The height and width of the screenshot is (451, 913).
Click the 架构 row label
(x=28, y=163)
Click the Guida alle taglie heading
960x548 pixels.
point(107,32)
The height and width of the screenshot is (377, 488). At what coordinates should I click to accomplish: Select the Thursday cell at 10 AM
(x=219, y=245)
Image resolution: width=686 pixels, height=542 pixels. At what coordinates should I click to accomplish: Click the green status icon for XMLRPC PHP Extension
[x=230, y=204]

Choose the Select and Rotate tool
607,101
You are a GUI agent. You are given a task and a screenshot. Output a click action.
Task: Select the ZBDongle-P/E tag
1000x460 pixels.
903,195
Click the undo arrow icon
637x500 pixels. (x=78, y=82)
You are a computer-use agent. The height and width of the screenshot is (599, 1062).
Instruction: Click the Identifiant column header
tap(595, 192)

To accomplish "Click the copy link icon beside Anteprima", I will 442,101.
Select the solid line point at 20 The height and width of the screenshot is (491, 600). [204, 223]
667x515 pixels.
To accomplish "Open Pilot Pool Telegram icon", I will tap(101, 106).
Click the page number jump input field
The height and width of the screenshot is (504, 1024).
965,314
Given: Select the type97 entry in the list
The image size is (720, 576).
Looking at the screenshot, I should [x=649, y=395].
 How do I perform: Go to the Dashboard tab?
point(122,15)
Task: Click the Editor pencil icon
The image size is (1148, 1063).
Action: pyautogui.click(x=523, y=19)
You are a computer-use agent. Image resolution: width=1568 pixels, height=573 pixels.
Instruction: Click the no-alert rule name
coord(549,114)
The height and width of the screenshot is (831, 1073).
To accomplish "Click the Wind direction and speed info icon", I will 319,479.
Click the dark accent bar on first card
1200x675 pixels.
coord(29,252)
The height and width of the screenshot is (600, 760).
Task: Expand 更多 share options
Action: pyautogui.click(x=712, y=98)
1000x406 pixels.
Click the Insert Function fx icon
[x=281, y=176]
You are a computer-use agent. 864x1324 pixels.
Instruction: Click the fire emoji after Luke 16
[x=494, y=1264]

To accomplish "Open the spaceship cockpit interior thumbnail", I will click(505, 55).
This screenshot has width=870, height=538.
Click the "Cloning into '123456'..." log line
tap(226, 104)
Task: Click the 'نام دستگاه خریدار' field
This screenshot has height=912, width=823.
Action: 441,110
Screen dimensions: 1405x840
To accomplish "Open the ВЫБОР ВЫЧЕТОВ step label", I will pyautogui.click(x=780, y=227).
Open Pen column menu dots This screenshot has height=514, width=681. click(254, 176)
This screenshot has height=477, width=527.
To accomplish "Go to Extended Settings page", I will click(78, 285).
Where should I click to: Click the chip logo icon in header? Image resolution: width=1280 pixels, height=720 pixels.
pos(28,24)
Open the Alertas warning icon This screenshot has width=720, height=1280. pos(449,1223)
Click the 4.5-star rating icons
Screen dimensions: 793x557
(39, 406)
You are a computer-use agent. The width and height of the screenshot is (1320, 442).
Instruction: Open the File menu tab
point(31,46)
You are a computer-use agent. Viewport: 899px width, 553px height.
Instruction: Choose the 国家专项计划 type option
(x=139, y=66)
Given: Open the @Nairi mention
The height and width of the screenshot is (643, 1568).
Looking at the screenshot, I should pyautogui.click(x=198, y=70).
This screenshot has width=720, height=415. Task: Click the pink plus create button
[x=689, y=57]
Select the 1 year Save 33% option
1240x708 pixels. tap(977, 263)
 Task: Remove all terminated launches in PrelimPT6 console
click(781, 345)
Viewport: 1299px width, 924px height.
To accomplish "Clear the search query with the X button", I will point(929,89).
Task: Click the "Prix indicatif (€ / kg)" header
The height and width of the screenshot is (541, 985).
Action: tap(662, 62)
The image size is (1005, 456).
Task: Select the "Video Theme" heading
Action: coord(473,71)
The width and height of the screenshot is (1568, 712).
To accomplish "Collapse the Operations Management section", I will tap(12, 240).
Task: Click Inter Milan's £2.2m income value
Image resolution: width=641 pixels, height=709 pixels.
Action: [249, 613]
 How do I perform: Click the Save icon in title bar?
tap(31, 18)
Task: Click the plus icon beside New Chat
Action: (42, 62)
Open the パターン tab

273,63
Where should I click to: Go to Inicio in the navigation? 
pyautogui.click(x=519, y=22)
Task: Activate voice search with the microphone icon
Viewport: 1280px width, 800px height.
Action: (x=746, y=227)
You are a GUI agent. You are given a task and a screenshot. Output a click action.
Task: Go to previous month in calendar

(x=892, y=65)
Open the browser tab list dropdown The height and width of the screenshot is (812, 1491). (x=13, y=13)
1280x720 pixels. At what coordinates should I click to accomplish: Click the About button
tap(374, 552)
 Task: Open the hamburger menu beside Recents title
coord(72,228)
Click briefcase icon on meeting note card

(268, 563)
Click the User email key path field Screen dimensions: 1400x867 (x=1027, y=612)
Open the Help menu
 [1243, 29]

########

Only the lines with "list" are needed; find them in the records and copy each one.

Given: Select the type97 entry in the list
Open the browser tab list dropdown The height and width of the screenshot is (812, 1491). (x=13, y=13)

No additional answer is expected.